▶ **Provided text**

This Was The Year "Girl's Day" Really Stopped Being Cute

"Girl's Day" in China was supposed to be a way for boys on college campuses to show the girls how much they care. This year it went too far.

Have you heard about "Girl's Day?" It's a big holiday for Chinese college students. Every year on March 7, students throughout the country celebrate the day as a campus version of International Women's Day.

Everywhere you look, male students are the main participants of the day. Try to walk into any Chinese campus on Girl's Day and you'll see this – countless red banners hung up along the streets on fences, buildings, anywhere you can imagine.

The banner could be as simple as "long live the goddesses from (a certain) school" like this one, which is kind of cute.

Female students celebrate the day with their besties, but they are more on the receiving end of this holiday – this picture on Hubei University's Weibo account shows a group of male students waiting in front of the female dorms to provide breakfast.

These Suzhou University students are wrapping paper roses as a romantic surprise.

According to the state-run People's Daily's account, students from Shandong University in the east coast of mainland China invented the day in 1986, to celebrate the charm of female students and to show how much they care. It quickly spread all over Chinese campuses and flooded into society when media began to pick-up the more interesting banners and ways of celebrating.

▶ **Information provided**
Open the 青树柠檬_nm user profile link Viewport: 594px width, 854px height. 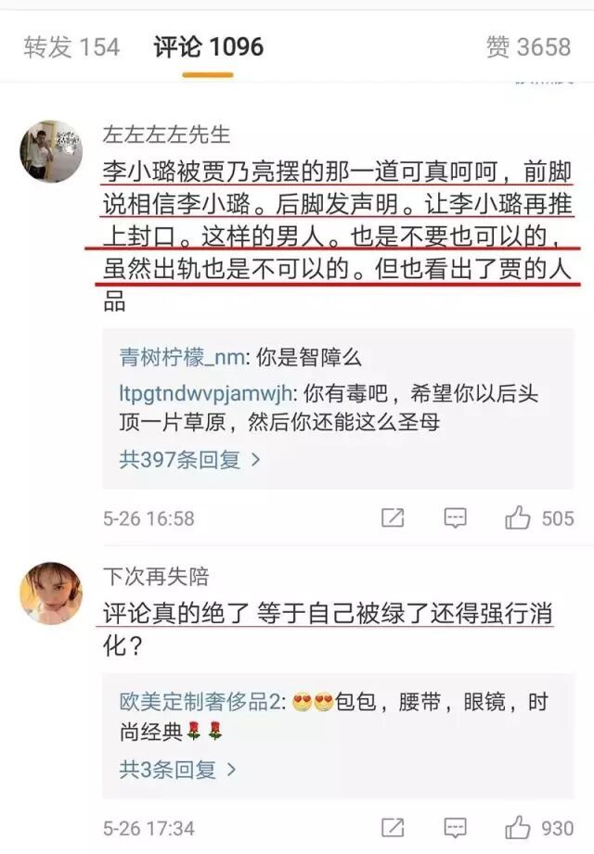pos(182,358)
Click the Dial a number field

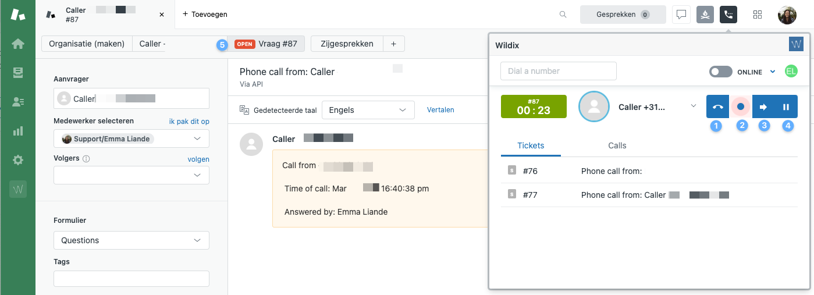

▶ **What you will do**
A. Answer these questions from the Girl's Day article, giving each answer on its own line with the same mark:
(i) On what date is the day celebrated every year?
(ii) What are the male students in the Hubei University picture waiting to do?
(iii) Students from which university invented the day, and in what year?
B. Summarize the Girl's Day article in two sentences.
The lines that come after the text are not needed for either task.

▶ **Task answers**
A.
(i) March 7
(ii) Provide breakfast in front of the female dorms
(iii) Shandong University, in 1986

B. Girl's Day is a major holiday for Chinese college students, celebrated every March 7 as a campus version of International Women's Day, with male students as the main participants who hang red banners, provide breakfast, and wrap paper roses for female students. According to People's Daily, students from Shandong University invented the day in 1986, and it spread across Chinese campuses and into society once media picked up the more interesting banners and celebrations.